Each chapter begins on the same date of every year following their quick meeting and then subsequent departure on the 15th July 1988 and as their lives unfold through the pages, the reader can relate to almost everything that happens in some way or another. No thoughts to the future in their twenties, like most, Dexter becomes completely hedonistic and does whatever he wants, even at the expense of losing his family and friends’ respect. This results in various bad habits and a career in TV that nosedives as quickly as it happened. Emma becomes lost, with no idea of what she wants to do with her life and only dreams of being a writer. She gets stuck in an unhappy state of mind relentlessly doing a job she hates until she has the courage to make some life changing decisions.

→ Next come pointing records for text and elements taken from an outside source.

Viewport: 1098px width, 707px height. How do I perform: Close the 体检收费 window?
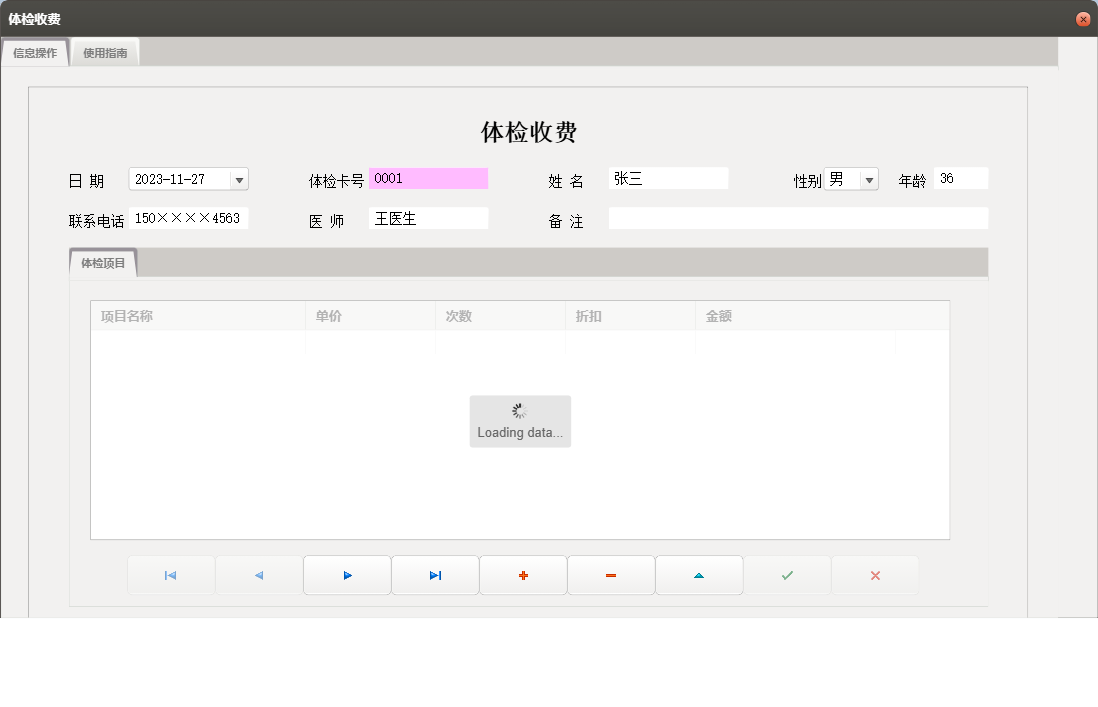pos(1082,18)
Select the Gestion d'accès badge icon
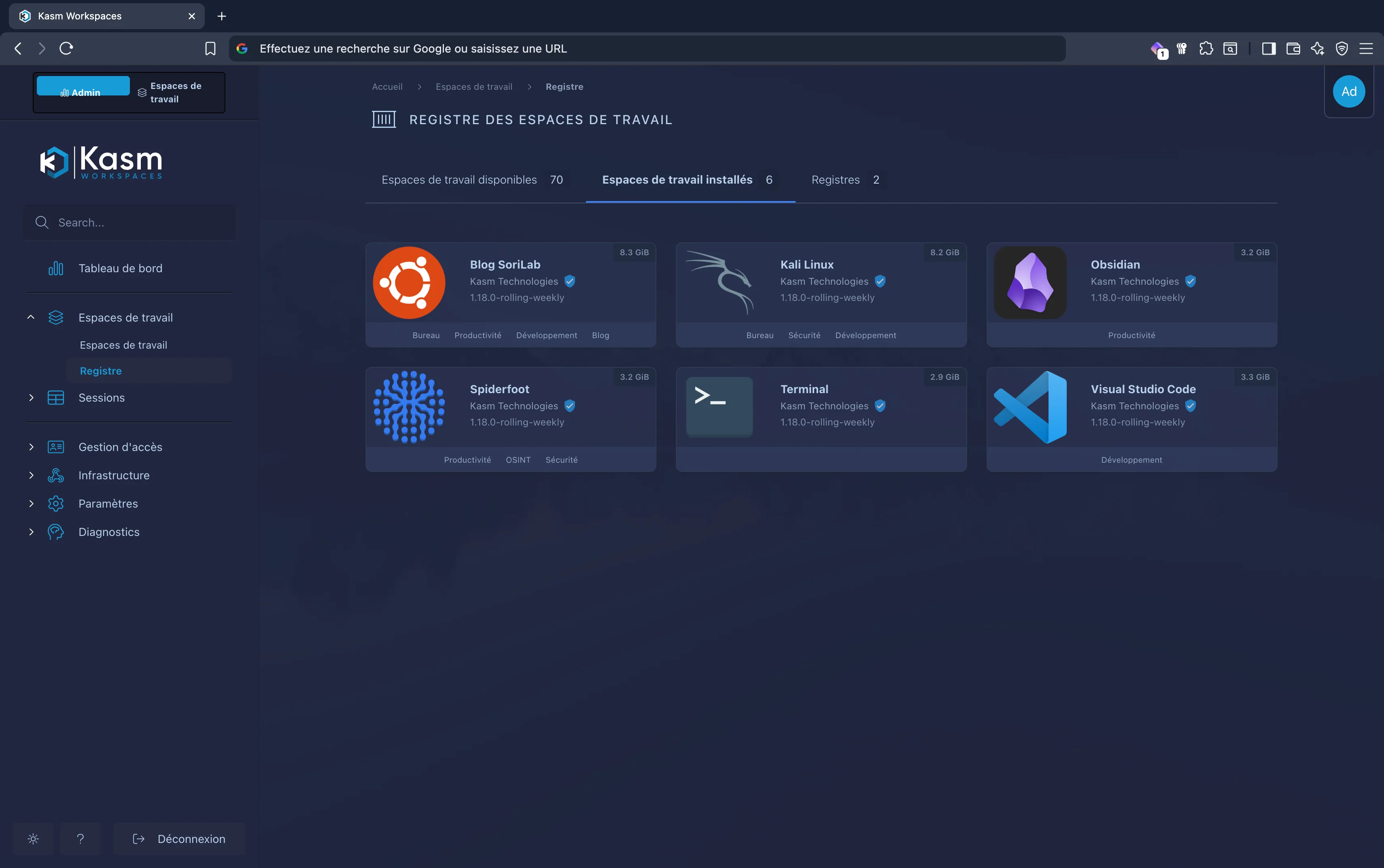Screen dimensions: 1384x868 pos(55,447)
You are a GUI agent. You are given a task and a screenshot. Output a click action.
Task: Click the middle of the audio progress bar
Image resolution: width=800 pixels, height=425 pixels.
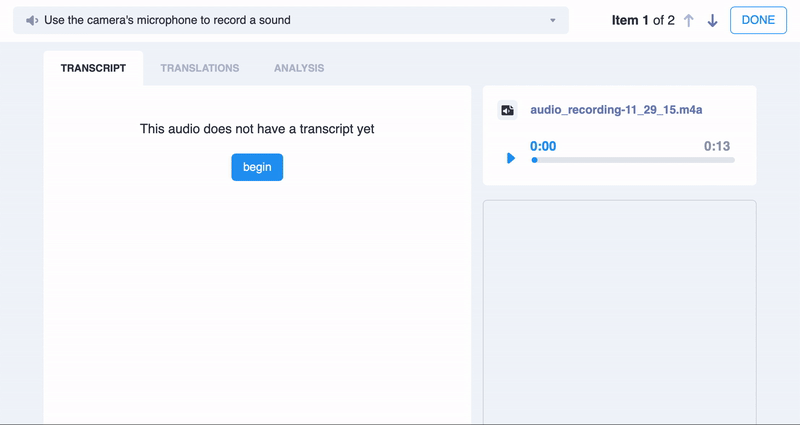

Sometimes it is almost too true to real life so that it makes you cringe but the book is a refreshing look at two people who grow up with each other in mind and what can happen to these people through time. Many parts of the book are set in London and it is great picturing where they’re living and what they’re seeing in their two different worlds. By the end of the book, you end up feeling great empathy and sympathy for the characters; they represent people in our lives we know or have known. This book has an unexpected ending and you feel as if you've lived through their twenty years. In fact you might need a nap at the end, I was exhausted, life is complicated!